1. A method for connected vehicle sequence anomaly detection, comprising: creating a normal sequence profile for a group of connected vehicles based on a first data set including a plurality of first messages, the group including at least one connected vehicle, each message indicating communications data related to the group of connected vehicles, wherein the normal sequence profile is created by training a normal behavior model using unsupervised machine learning with respect to a plurality of potential sequences, the normal sequence profile defining a plurality of normal sequences and a plurality of triggers, wherein each of the plurality of normal sequences is associated with a timeframe, wherein each sequence is a series including a plurality of condition combinations; preprocessing a second data set, wherein preprocessing the second data set further comprises generating a plurality of second messages in a unified format; identifying at least one instance of one of the plurality of triggers in the plurality of second messages; and detecting at least one abnormal sequence based on the identified at least one instance and the normal sequence profile, wherein each of the at least one abnormal sequence is detected when none of the plurality of normal sequences is identified in the second data set with respect to the at least one instance and each associated timeframe; and removing the plurality of second messages from a database.
This invention relates to anomaly detection in connected vehicle networks, addressing the challenge of identifying abnormal communication sequences that may indicate security threats or system malfunctions. The method involves creating a normal sequence profile for a group of connected vehicles by analyzing a first dataset of communication messages. These messages contain data related to the group, such as vehicle-to-vehicle or vehicle-to-infrastructure interactions. A normal behavior model is trained using unsupervised machine learning to establish a baseline of expected communication patterns, defining normal sequences and associated triggers. Each normal sequence consists of condition combinations that occur within specific timeframes. A second dataset of messages is preprocessed into a unified format, and the system scans for instances of the predefined triggers. If a trigger is detected but no corresponding normal sequence follows within the expected timeframe, the system flags the sequence as abnormal. This indicates a deviation from expected behavior, which may signal an attack or system error. After analysis, the second dataset is removed from the database to prevent redundant processing. The approach leverages machine learning to dynamically adapt to normal communication patterns while efficiently identifying anomalies in real-time vehicle networks.

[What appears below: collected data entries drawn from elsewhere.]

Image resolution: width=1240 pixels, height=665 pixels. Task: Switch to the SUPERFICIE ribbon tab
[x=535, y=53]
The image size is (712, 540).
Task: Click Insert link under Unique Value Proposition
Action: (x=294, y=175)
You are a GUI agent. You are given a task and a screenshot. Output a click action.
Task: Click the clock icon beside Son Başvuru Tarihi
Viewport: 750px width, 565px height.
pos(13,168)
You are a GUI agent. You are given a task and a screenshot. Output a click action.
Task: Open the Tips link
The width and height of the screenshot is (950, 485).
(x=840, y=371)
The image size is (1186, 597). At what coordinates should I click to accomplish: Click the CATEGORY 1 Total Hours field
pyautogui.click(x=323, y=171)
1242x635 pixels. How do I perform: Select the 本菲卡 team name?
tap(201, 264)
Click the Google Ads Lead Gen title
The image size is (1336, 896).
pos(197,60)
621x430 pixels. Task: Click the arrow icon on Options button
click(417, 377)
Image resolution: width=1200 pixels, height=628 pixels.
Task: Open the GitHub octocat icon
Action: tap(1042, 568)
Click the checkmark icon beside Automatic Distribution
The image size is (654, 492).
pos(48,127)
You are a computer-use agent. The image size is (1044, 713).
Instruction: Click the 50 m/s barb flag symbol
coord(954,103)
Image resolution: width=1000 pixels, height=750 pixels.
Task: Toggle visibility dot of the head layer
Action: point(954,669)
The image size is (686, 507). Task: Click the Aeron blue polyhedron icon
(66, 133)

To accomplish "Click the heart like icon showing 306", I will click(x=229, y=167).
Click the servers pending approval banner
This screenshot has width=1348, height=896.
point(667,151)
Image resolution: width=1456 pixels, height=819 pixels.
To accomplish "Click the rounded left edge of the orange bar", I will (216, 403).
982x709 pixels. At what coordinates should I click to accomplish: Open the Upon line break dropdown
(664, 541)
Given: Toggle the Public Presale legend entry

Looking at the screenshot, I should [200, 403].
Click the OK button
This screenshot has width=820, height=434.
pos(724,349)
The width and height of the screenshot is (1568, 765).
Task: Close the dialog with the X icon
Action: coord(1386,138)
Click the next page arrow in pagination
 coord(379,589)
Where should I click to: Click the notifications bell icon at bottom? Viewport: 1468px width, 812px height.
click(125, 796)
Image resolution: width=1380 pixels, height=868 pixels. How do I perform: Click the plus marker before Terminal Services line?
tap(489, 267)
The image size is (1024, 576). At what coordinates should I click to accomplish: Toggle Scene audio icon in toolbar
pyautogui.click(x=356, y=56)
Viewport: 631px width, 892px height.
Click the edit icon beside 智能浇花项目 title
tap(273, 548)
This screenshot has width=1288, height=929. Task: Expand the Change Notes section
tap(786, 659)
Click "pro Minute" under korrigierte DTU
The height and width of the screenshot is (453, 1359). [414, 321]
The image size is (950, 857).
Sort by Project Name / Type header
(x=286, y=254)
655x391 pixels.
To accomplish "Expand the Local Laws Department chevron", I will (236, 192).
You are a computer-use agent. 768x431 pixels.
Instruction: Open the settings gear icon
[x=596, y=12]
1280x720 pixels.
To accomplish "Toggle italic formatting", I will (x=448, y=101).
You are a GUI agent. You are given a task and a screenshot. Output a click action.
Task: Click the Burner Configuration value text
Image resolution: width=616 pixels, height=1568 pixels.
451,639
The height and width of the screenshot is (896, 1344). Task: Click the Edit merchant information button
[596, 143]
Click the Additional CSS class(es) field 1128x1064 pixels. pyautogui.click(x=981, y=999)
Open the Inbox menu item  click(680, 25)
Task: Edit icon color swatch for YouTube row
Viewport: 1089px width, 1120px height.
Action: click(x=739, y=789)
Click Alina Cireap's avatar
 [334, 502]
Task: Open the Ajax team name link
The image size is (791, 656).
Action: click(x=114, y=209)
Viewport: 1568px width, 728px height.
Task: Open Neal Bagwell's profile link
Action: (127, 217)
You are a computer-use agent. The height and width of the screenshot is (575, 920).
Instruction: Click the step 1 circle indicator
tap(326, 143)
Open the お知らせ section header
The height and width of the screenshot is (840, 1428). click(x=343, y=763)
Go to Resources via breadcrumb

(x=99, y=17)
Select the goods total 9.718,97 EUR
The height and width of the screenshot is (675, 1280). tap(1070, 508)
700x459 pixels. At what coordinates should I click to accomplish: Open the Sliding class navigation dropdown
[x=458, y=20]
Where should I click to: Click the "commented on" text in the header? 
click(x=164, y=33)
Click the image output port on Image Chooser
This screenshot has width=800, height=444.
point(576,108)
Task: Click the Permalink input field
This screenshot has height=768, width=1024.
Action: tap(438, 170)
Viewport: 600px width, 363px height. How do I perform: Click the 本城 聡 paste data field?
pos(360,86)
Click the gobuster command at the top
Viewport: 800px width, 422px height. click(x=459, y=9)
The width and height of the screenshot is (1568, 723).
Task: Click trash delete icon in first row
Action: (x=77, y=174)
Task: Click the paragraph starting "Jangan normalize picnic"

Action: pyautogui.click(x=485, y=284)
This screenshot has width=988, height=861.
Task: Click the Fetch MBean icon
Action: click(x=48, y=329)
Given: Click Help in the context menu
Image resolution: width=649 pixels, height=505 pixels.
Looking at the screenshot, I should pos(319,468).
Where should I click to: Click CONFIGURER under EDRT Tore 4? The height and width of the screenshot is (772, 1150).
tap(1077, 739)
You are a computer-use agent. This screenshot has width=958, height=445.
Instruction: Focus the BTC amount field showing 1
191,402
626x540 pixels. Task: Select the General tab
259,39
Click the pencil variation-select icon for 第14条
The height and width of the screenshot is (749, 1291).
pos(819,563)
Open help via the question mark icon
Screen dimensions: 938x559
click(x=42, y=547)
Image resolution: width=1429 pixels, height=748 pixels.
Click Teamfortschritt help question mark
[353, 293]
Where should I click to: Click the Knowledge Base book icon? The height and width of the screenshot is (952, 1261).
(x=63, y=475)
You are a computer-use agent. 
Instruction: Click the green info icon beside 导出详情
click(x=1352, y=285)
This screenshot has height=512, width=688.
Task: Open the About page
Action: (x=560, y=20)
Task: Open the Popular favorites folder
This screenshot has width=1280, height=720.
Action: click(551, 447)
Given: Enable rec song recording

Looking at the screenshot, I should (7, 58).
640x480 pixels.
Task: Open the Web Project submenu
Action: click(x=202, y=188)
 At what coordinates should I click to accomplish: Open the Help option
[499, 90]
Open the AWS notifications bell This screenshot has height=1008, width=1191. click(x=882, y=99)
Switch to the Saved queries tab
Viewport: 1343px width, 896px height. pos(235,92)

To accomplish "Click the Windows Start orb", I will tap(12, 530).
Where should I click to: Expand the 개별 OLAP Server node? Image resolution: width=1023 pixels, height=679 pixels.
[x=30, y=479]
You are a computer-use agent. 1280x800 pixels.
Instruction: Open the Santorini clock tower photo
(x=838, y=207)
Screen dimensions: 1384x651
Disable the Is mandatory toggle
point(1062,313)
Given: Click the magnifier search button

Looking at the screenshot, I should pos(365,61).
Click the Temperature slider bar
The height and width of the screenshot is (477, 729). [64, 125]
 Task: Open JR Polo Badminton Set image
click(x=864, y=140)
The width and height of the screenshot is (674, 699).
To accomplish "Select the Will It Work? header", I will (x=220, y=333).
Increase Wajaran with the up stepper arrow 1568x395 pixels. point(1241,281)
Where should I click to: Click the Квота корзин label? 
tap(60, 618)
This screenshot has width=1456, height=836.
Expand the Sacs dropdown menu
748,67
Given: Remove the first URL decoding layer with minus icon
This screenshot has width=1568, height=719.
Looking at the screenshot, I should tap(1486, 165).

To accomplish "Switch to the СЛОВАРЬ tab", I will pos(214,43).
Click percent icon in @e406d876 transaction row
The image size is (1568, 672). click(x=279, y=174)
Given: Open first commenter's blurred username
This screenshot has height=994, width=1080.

2. The method of claim 1 , wherein each of the plurality of second messages is an abstracted message including only data that is relevant to sequence analysis.
3. The method of claim 1 , wherein each condition combination includes at least two conditions having a correlation in the plurality of first messages above a threshold.
4. The method of claim 1 , wherein creating the normal sequence profile further comprises: iteratively refining the normal behavior model until at most a threshold proportion of abnormal sequences is identified when applying the normal behavior model to the plurality of first messages.
5. The method of claim 1 , wherein each timeframe is any of: a window of time prior to occurrence of a respective trigger, and a delay time after occurrence of a respective trigger.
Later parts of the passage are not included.